Problem details - Starting at the line that contains "Share William M's", transcribe each line exactly through the last line of the data. Include nothing else.

"""

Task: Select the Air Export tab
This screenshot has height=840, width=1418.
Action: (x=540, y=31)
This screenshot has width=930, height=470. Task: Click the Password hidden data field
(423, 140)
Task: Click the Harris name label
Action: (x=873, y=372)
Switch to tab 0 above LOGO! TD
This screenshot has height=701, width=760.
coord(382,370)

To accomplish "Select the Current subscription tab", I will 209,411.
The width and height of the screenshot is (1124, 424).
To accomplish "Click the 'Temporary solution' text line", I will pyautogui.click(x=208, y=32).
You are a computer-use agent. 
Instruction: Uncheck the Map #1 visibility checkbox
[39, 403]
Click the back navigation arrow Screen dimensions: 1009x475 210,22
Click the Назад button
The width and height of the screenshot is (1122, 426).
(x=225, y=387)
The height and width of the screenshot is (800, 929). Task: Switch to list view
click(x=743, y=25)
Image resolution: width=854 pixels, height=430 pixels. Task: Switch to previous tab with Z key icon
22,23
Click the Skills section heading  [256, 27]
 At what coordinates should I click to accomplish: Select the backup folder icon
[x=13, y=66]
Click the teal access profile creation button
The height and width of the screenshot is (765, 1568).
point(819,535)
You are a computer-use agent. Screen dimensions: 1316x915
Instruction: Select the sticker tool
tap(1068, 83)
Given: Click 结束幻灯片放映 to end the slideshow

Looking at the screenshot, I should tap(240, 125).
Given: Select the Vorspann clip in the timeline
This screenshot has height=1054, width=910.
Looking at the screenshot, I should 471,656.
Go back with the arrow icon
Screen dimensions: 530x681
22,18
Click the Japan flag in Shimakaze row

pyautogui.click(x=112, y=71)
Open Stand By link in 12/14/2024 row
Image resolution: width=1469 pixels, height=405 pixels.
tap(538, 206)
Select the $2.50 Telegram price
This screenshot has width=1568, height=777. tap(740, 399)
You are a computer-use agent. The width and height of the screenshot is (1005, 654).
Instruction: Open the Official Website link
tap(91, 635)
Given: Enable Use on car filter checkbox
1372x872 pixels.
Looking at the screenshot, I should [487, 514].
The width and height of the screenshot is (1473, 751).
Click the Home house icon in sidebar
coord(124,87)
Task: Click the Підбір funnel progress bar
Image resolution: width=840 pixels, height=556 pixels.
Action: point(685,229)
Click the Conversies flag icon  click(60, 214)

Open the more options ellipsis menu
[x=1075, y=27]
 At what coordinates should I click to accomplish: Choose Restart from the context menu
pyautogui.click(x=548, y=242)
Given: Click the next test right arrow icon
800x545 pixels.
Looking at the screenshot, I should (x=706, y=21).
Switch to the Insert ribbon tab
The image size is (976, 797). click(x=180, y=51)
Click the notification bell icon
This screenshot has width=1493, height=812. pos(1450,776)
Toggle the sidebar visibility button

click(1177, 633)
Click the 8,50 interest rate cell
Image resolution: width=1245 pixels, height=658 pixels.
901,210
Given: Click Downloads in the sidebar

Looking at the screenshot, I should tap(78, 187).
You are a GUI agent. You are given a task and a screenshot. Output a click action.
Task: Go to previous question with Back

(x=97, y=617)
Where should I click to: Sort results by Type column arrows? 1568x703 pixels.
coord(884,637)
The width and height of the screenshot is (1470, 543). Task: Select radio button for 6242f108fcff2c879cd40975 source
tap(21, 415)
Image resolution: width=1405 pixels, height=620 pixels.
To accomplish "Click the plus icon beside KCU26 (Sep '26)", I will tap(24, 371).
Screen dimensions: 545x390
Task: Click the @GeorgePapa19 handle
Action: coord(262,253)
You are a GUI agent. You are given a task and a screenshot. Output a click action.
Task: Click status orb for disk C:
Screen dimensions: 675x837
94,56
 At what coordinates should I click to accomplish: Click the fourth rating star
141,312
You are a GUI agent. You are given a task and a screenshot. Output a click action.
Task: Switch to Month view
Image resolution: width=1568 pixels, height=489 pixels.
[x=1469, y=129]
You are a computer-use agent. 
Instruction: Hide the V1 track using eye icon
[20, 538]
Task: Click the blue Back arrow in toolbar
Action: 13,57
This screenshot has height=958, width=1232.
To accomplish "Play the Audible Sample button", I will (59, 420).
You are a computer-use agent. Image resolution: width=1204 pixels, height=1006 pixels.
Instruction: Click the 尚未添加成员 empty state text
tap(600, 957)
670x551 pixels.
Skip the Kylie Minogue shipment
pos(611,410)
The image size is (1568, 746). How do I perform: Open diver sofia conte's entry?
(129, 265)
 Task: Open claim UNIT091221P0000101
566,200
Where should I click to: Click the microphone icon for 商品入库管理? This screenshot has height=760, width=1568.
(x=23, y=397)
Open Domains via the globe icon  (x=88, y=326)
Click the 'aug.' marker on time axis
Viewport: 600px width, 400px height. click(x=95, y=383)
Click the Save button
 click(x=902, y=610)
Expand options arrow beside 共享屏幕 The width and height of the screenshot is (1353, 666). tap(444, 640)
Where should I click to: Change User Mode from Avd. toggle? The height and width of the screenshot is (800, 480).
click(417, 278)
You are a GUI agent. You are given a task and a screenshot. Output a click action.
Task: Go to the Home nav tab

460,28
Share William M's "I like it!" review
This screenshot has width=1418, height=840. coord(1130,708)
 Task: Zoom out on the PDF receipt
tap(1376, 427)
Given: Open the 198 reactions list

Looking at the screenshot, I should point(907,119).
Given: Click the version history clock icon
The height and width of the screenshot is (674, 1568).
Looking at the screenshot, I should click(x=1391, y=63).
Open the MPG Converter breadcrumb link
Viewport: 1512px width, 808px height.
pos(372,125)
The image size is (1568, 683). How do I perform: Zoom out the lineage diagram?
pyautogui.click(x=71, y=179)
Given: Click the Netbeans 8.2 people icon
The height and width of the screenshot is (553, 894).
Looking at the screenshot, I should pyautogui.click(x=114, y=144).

"""

Exercise solution -
Share William M's "I like it!" review
This screenshot has width=1418, height=840. coord(1130,708)
 Task: Zoom out on the PDF receipt
tap(1376, 427)
Given: Open the 198 reactions list

Looking at the screenshot, I should point(907,119).
Given: Click the version history clock icon
The height and width of the screenshot is (674, 1568).
Looking at the screenshot, I should click(x=1391, y=63).
Open the MPG Converter breadcrumb link
Viewport: 1512px width, 808px height.
pos(372,125)
The image size is (1568, 683). How do I perform: Zoom out the lineage diagram?
pyautogui.click(x=71, y=179)
Given: Click the Netbeans 8.2 people icon
The height and width of the screenshot is (553, 894).
Looking at the screenshot, I should pyautogui.click(x=114, y=144).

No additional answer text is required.